A man called Minneapolis police this week to confess to killing his girlfriend in October and staging her suicide.
 
John M. King, 50, has now been charged with second-degree murder. He called local police from Texas on Saturday and turned himself in to authorities in Dallas.
 
Minneapolis police said King told them he and Pam Sjogren, 51, got into a fight and she poked him in the eye. King said he put her in a sleeper hold, maybe breaking her neck, until she passed out.
 
The criminal charges said that since Sjogren had threatened suicide before, King left her body hanging from a rope in her duplex garage. He left an upturned wooden step ladder at her feet.
 
The Hennepin County medical examiner ruled her death a suicide and King disappeared -- until Saturday when he called the Minneapolis Police Department's Third Precinct. He confessed to the killing and said he wanted to turn himself in.
 
Court records indicate he told investigators he didn't want Sjogren's children to think she had killed herself.
 
"It's an unusual case to have somebody come in three months later and confess to the crime, but he felt guilty and wanted to do the right thing," said Lt. Richard Zimmerman, head of the Minneapolis homicide unit.
 
Zimmerman said investigators have found evidence to corroborate King's story.
 
King was in custody Thursday and couldn't be reached for comment.

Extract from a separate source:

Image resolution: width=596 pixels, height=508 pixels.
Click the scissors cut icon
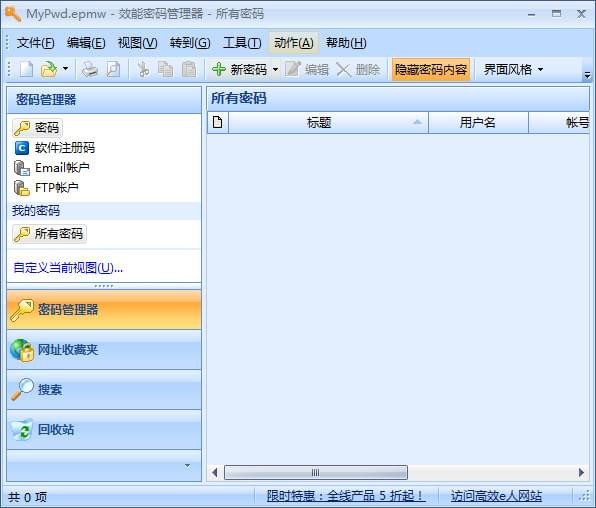pyautogui.click(x=143, y=70)
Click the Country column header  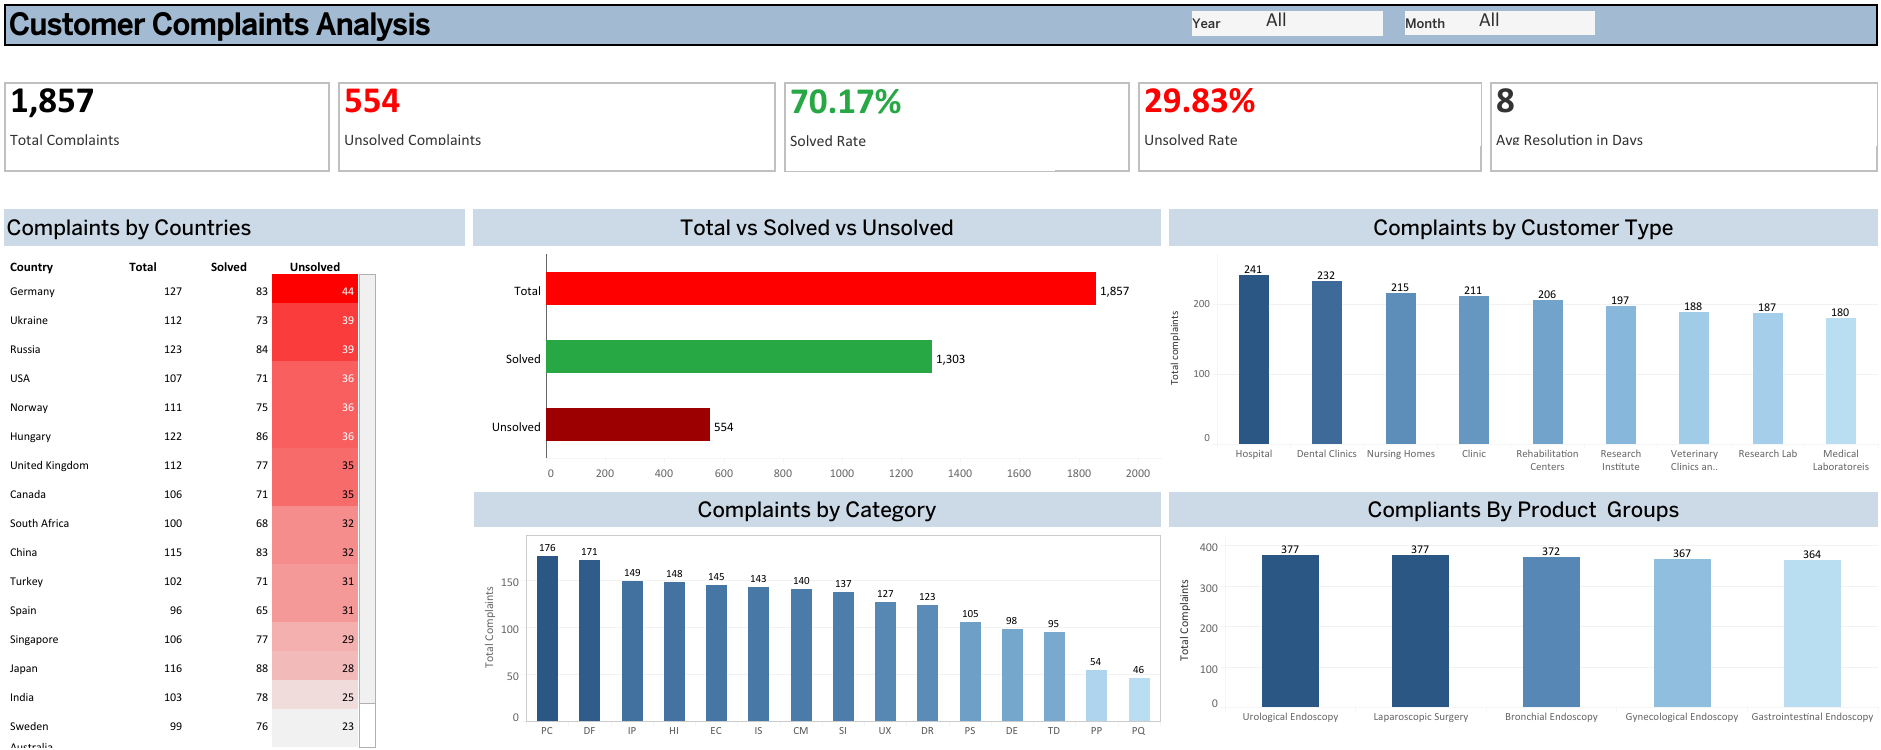click(x=31, y=267)
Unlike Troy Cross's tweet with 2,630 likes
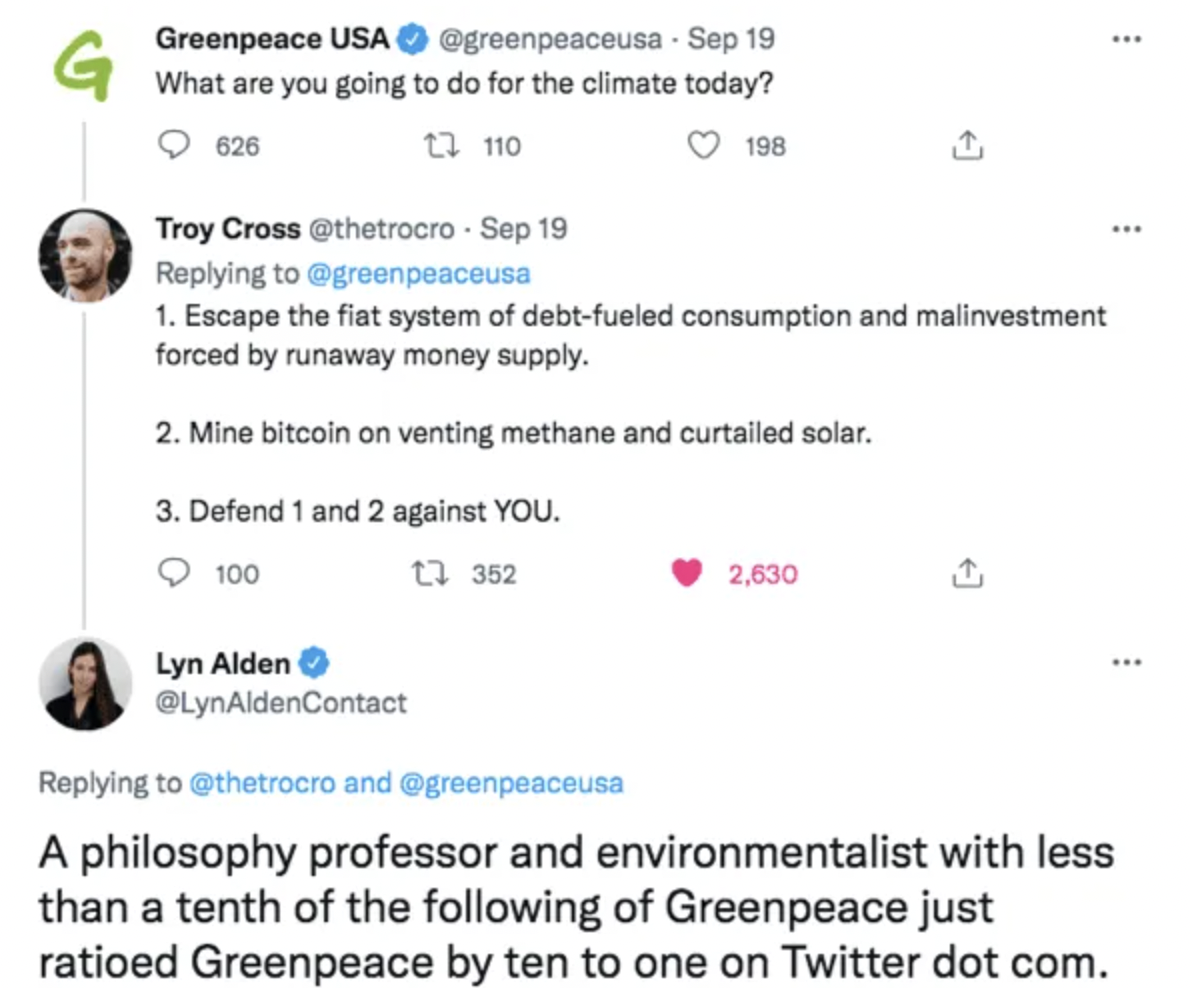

He was awaiting extradition to Minnesota.
 
Christian Hallanger, who said he had lived across the street from Sjogren's duplex for 10 years, said neighbors "were always surprised that she killed herself because she was a strong and assertive woman."
 
When questioned by Minneapolis detectives, court records indicate King gave a statement describing the death and his decision to stage a suicide after he found a rope in the garage that already had a slipknot.